Лейтенант, в виде заключения, высморкался, да так громко, что торговец духами воскликнул:

– Зять мой и лейтенант! Неоднократно уже я вам читал 5-ю статью II главы Христианской Благопристойности под заглавием: «О неприличных звуках, издаваемых ртом или носом». Там настоятельно советуют никогда не сморкаться громко, подражая звукам труб, гобоев или других духовых инструментов, не говоря уже о том, что во время этого неприличного действия вы должны, наложив платок на нос, скромно скрыть все вашей шляпой.

– Я издал носом звук наподобие духового инструмента без всякого желания быть невежливым или причинить кому-либо неприятность, а совершенно непроизвольно, мой тесть и капитан, – покорно ответил продавец медянки.

– И также без всякого злого умысла вы позволяете себе носить платье, столь мало соответствующее вашему положению, – сказал мэтр Жанэ, рассматривая шелковый сюртук своего зятя, ранее им незамеченный. – А что вы скажете, если какой-нибудь ремесленник вздумает носить суконную одежду вместо шерстяной саржи или если простая работница осмелится одеться в шелк как мадемуазель ваша жена[26]?

– Клянусь честью, дорогой тесть и капитан, я ничего на это не скажу.

– И это напрасно, мой зять и лейтенант! Вам следует сказать этому ремесленнику или работнице то, что жена дворянина по праву может сказать вашей разодевшейся жене, если бы она позволила себе одеться в бархат. Так-то, если хотите, чтобы низшие почитали вас, умейте уважать высших.

– Мой тесть и капитан, я купил этот полукафтан на Базарной площади. Он принадлежал тому дворянину-гугеноту, которого колесовали в четверг. Это был прекрасный случай.

– И вам не стыдно. Фу, фу! Уходите отсюда и извольте сейчас снять с себя это отвратительное платье еретика и висельника.

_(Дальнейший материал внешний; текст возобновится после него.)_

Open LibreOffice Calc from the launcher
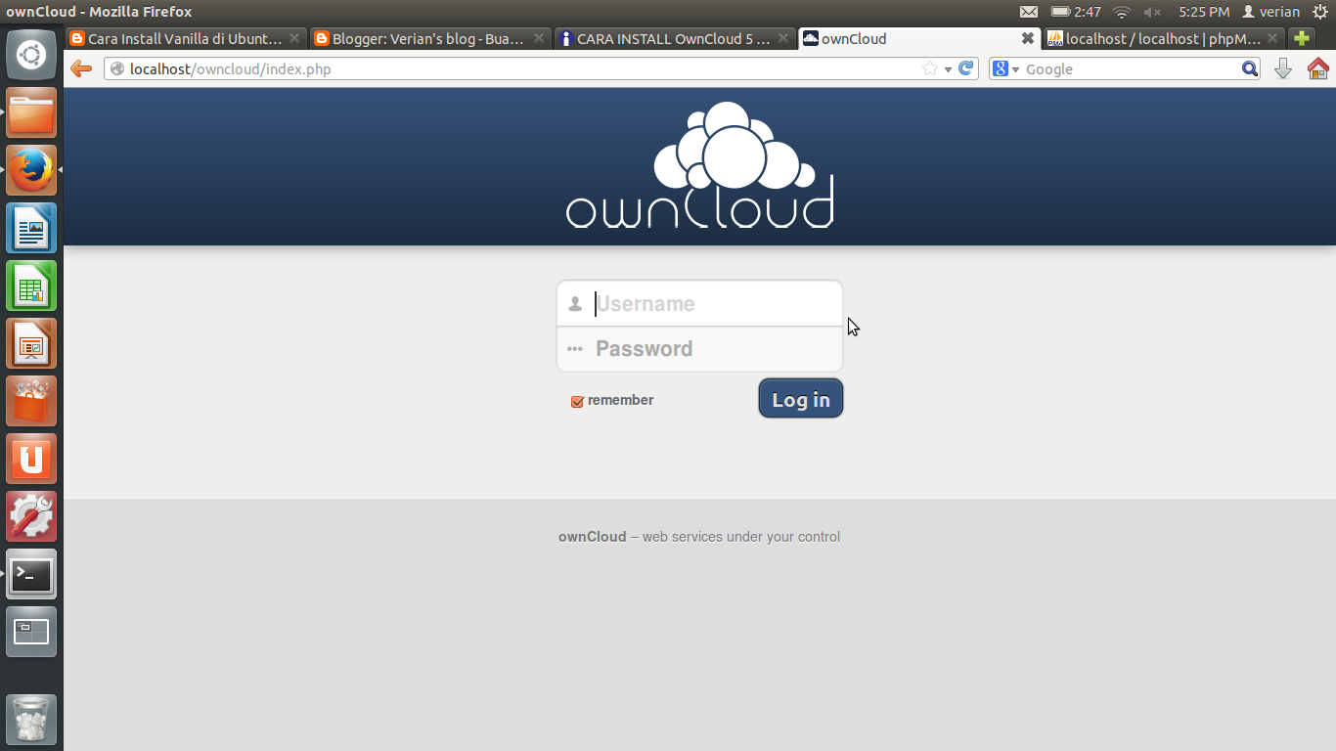 pyautogui.click(x=31, y=286)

– Но, мой тесть и капитан, разве вы также откажетесь от хуторов «Живые Воды» и «Святая Элалия», приобретенных вами после реквизиции имущества у семьи еретика Кавалье из Сен-Андэоля? – спросил Фома Биньоль.

– Мой зять и лейтенант, вы просто дурак! – воскликнул мэтр Жанэ, гневно посмотрев на торговца медянкой. – Замолчите, Бога ради, замолчите!

– Кстати о Жане Кавалье, этом проклятом главаре еретиков, – заметил продавец воска. – Слыхали вы, что он принял титул графа де Во-Наж?

– Вы ошибаетесь, куманек. Этот басурман велит себя называть князем Севенским, – сказал кожевник.

– Если этот негодяй получит возмездие по заслугам, то вскоре его прозовут рыцарем виселицы, графом костра и князем колеса. Но терпение, терпение! Раз только его превосходительство сударь маршал де Вилляр очутился здесь, этого Кавалье, этой гугенотской собаки и его шайки убийц не хватит и пятнадцати дней! – со значительным видом проговорил мэтр Жанэ.

– Да услышит вас Господь, капитан! Покуда граф де Брольи и сударь маршал де Монревель не смогли справиться с этими мятежниками.

– Я видел одного офицера морского батальона, успевшего спастись при поражении у Эстабля, где эти проклятые истребили три отряда королевских войск, из которых не вернулось двести человек. Он сказывал, что этот Кавалье изготовил план сражения, достойный настоящего полководца, – добавил торговец воском.

– А меня уверил один из кадетов крестового отряда отшельника, который столкнулся с Кавалье нос к носу, что это огромный человек, не менее шести футов ростом; на нем что-то вроде черного плаща, усеянного красными крапинками; оружием ему служит мертвая голова, наполненная свинцом и прикрепленная к железной цепи, – сказал кожевник.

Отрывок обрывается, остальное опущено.